India’s first support group for asexual people, Indian Aces was founded in 2014 by Dr Pragati Singh. Indian Aces has won multiple awards and grants. It has an active presence both online and offline in India and around. The organisation was started to inform people about asexuality, but it has expanded itself into a space that represents the LGBTQIA+ community at large. It encourages discussions on topics like gender, sexuality, and diversity.
Named after the famous lyrical Greek poet of the 6th Century, Sappho is an emotional support group for bisexual women, lesbians, and male to female transpersons. Sappho was established in 1999 and is the first-of-its-kind group in Eastern India. It is based out of Kolkata but has members across the globe. The initial goal of Sappho was to provide safe space and emotional support for sexually marginalised women and female to male transpersons but eventually entered into the rights/justice-based framework to fight homophobia, discrimination, and violence. Sappho started with the goal to provide safe space and emotional support to sexual minority women. It later made its way into the arena of rights and justice to fight homophobia and violence against sexually marginalised women. Sappho for Equality, an initiative of Sappho, was established in October 2003 to initiate various activities and provide resources for the community.

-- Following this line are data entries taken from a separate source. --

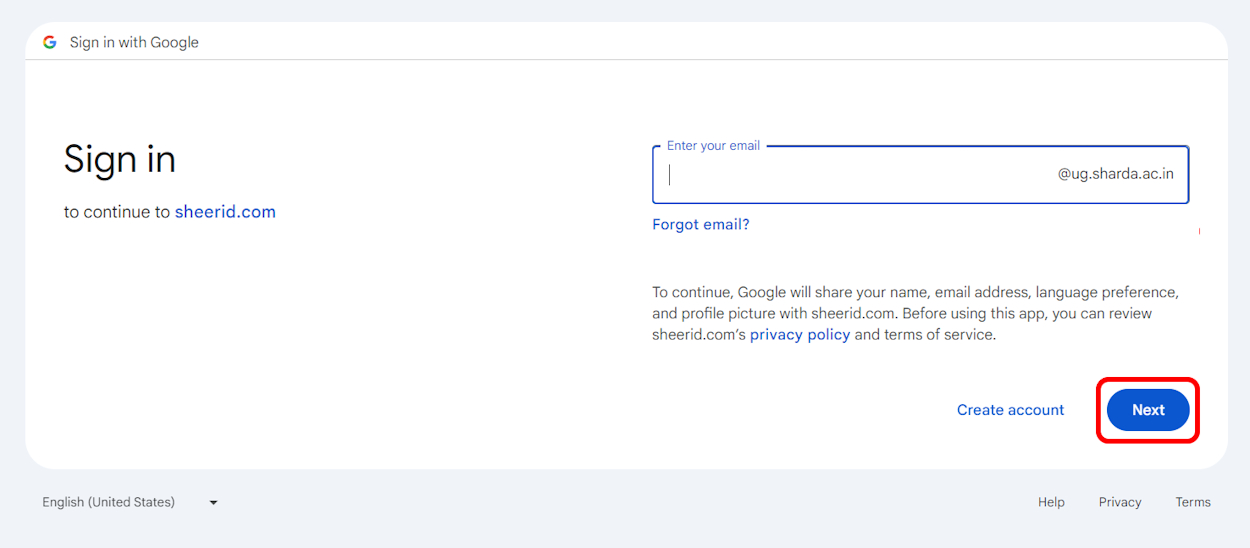Click the Sign in with Google header title
Viewport: 1250px width, 548px height.
pos(134,42)
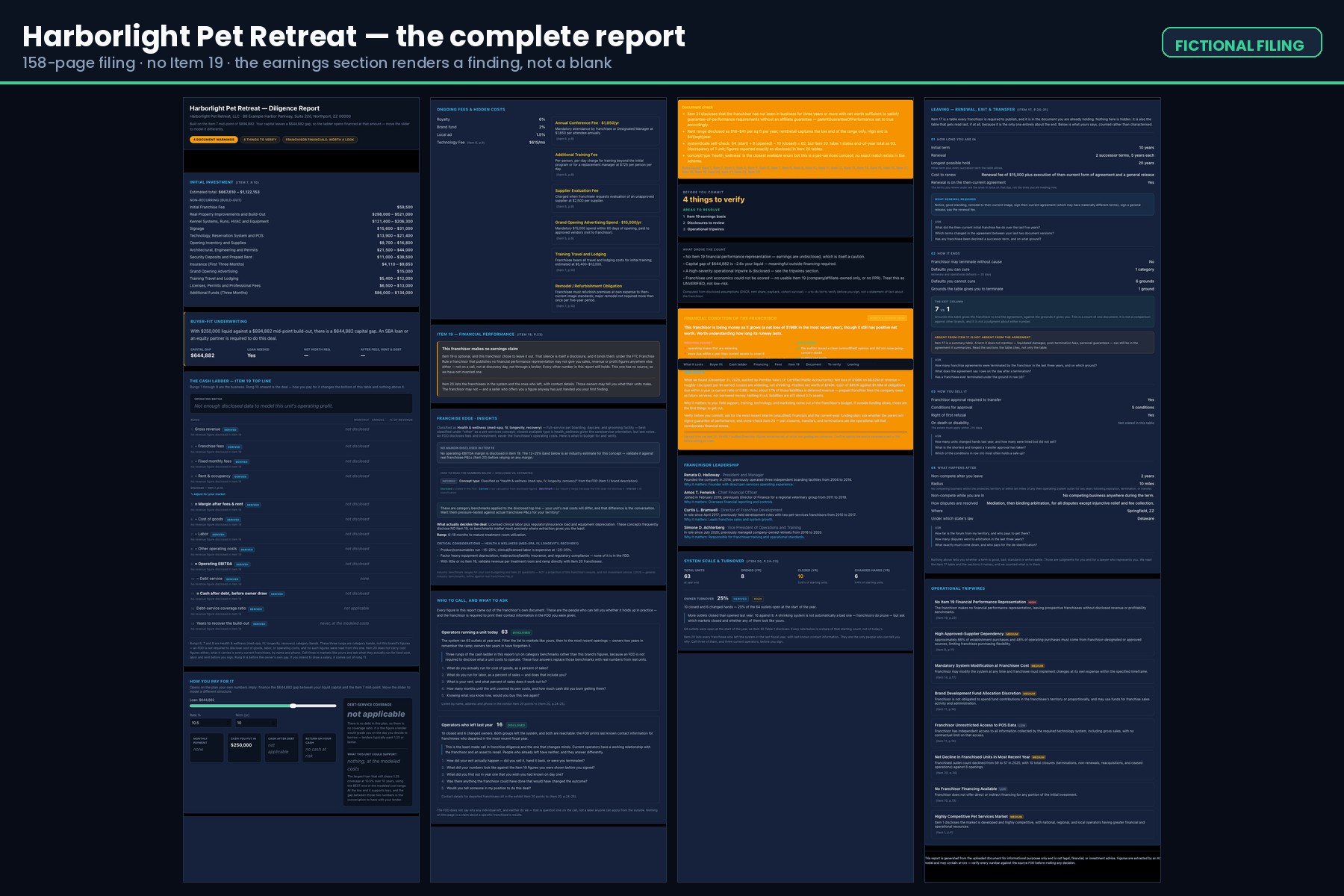This screenshot has width=1344, height=896.
Task: Click the Debt-Service Coverage panel
Action: (378, 753)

Queer Arts Movement India was founded by author and human-rights activist Romal Laisram in 2013. It is one of the LGBTQIA organisations in India that hopes to represent the voices of the community through performing arts and thus, make the community visible in the mainstream. Based in Bengaluru, (QAM)I is a non-profit organisation where all collected funds are used for other social causes.
Srishti Madurai was started as the first genderqueer and intersex LGBTQA+ student voluntary group. Founded on September 2, 2011, by Gopi Shankar in Madurai, the group aimed to look into the problems of the LGBTQ people from smaller towns and villages in Tamil Nadu. Instead of merely creating awareness, Srishti took upon the task of educating both community and the public about gender politics and issues surrounding gender and sexuality.
In 2012, Srishti shifted into a Genderqueer and LGBTQIA Literature, a research and resource circle led by student volunteers. This is the first-of-its-kind initiative in India. The organisation approaches all the concept of alternate sexuality through various lenses to impart authentic knowledge about the queer community. In 2014, Srishti moved beyond its focus on studying gender and sexuality into the realm of interdisciplinary studies. In 2014, it became a registered educational research foundation with the name Srishti Madurai Educational Trust. Today, Srishti works at understanding the interrelation between human, nature, and society.